I want to find the non-decreasing, positive-everywhere (except at $x=0$), twice differentiable function $g$ which minimizes the following integral of a functional of a function: $$ \int_0^\infty g'(x) e^{-x} \ dx $$ subject to the following constraints: $g(0)=0, g(1)=1, \lim\limits_{x\to\infty} g(x) = +\infty, \lim\limits_{x\to\infty} g'(x) = +\infty$.
Any ideas for that? It seems that the standard Euler-Lagrange equation cannot be used because it would require that $x e^{-x} = 0$ which is of course impossible (let alone the three-constraint structure of this instance).

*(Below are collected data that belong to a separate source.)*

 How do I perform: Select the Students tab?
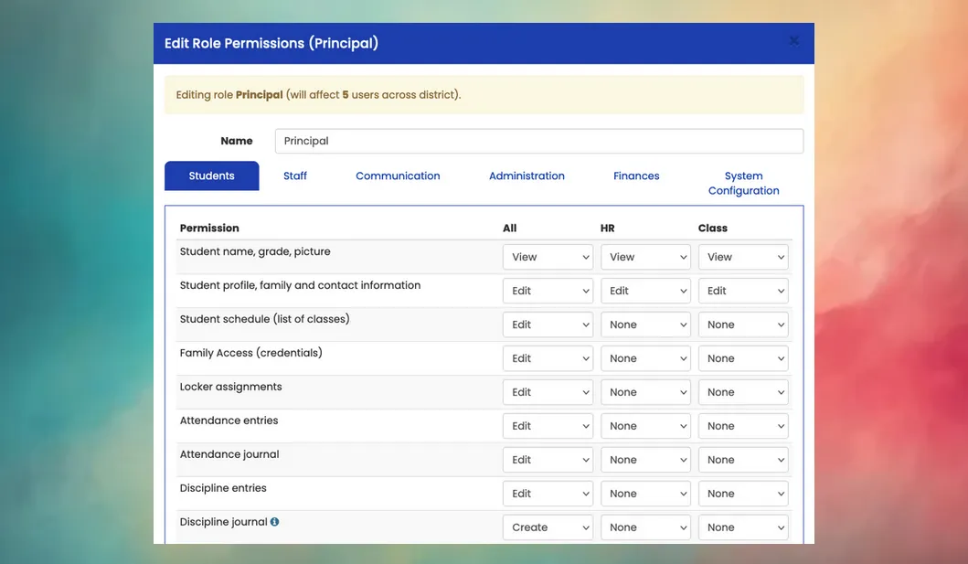[211, 176]
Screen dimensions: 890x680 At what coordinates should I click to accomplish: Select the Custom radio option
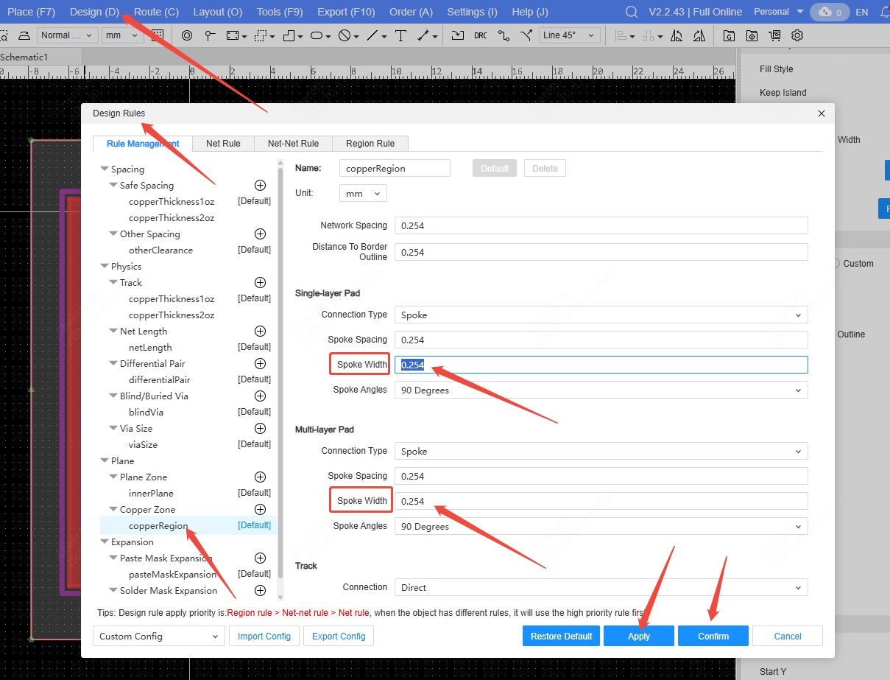pyautogui.click(x=836, y=264)
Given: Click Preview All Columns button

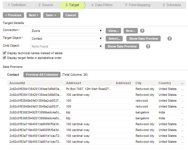Looking at the screenshot, I should pos(42,75).
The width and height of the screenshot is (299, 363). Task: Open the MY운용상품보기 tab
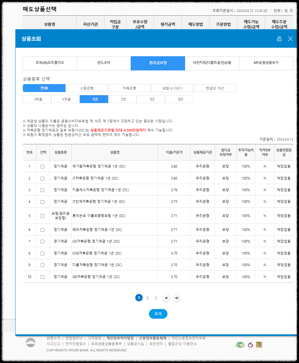[x=266, y=63]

If convenient, I might potentially be ready to suppose that $ \int_0^\infty g_0(x) e^{-x} \ dx $ converges for the minimizer functional $g_0$ that satisfies the above constraints (e.g., really, any polynomial) but that might not yield optimal results in the full generality of the above problem, so I don't want to assume that out-of-the-box.

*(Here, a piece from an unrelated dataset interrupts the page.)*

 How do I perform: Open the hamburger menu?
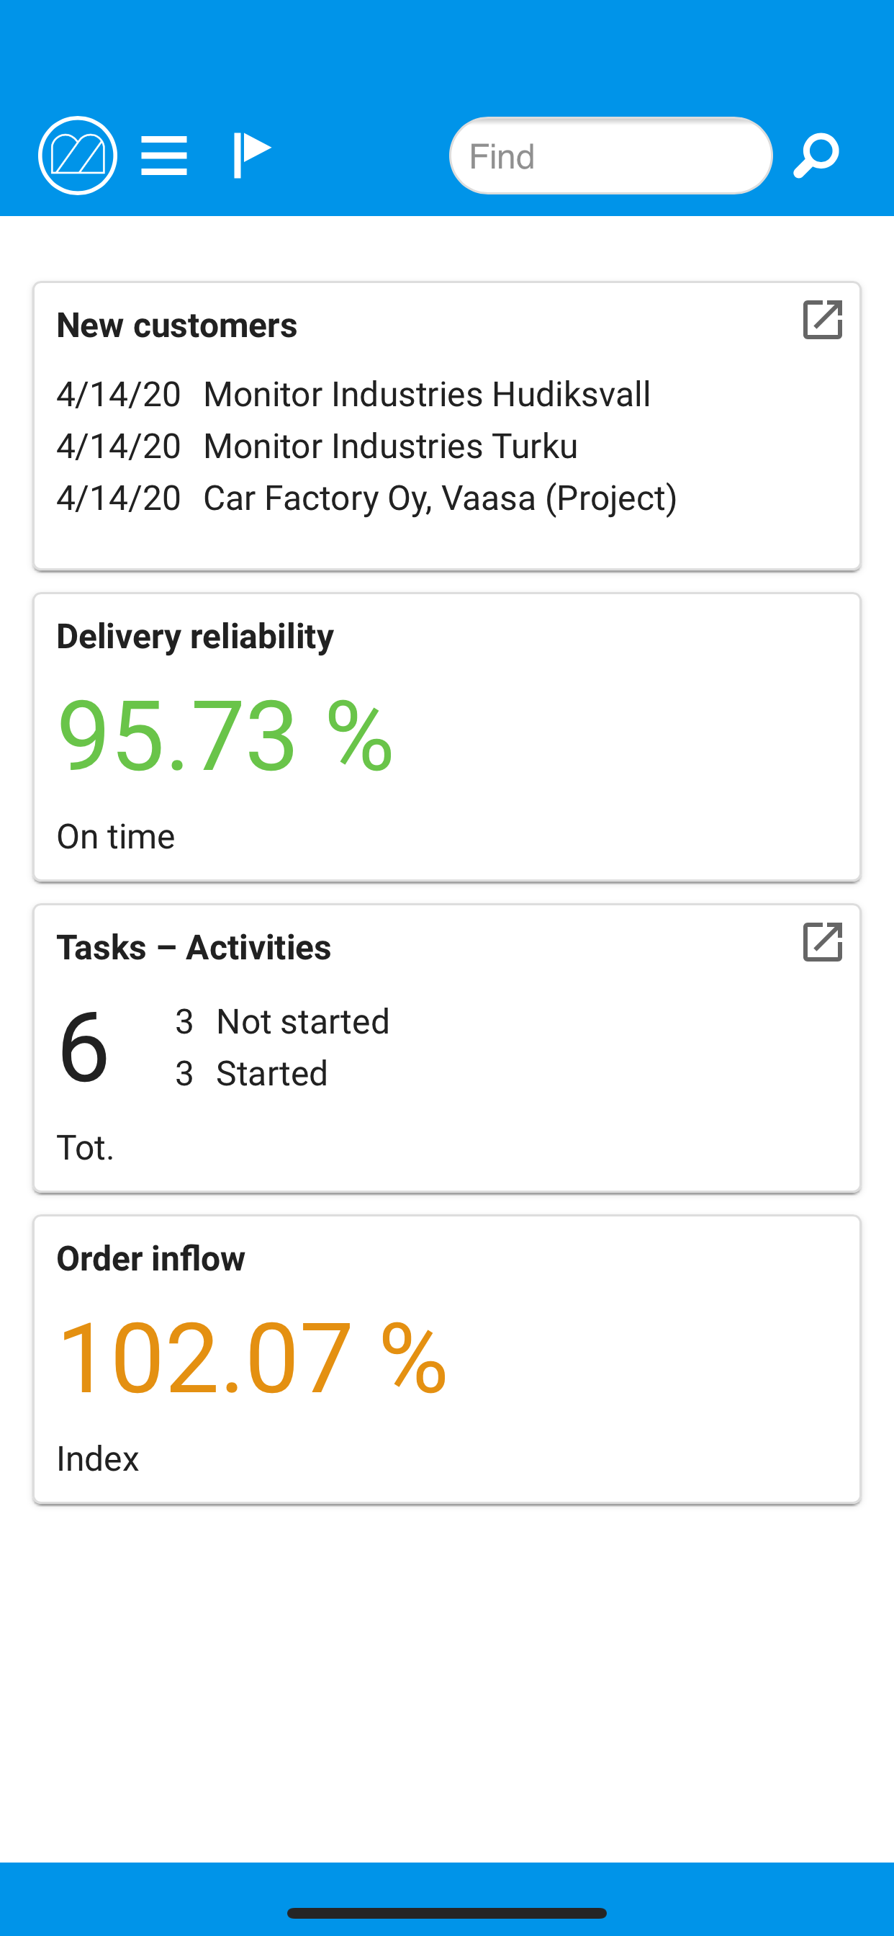(x=164, y=156)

Let $$g(x)=\int _0^x f(t)dt.$$
The constraints are now: $0=0,\;\int_0^1 f(x)dx=1$ and $\int_0^\infty f(x)=+\infty$.
There could be many $f(x)$'s that minimize the integral, but here I am showing one possible $f(x)$ that minimizes it into $-\infty$.
Let:
$$ f(x)= \begin{cases} 1& (x < 1)\\ -k& (1\le x\le 2)\\ e^{x/2}& (x>2) \end{cases} $$
where $k$ is some constant for which we can take an arbitrarily large positive number.
This function obviously satisfies the first and the second constraint. Also, if we set $k$ to diverge slower than $e^{x/2}$, $f(x)$ satisfies the third constraint as well.
$$\int_0^\infty f(x)e^{-x}dx=\int_0^1 e^{-x}dx + \int_1^2 -ke^{-x}dx + \int_2^\infty e^{-x/2}dx=-(\frac{1}{e}-\frac{1}{e^2})k+1-\frac{1}{2e}$$
$k\rightarrow+\infty$ then this diverges to $-\infty$.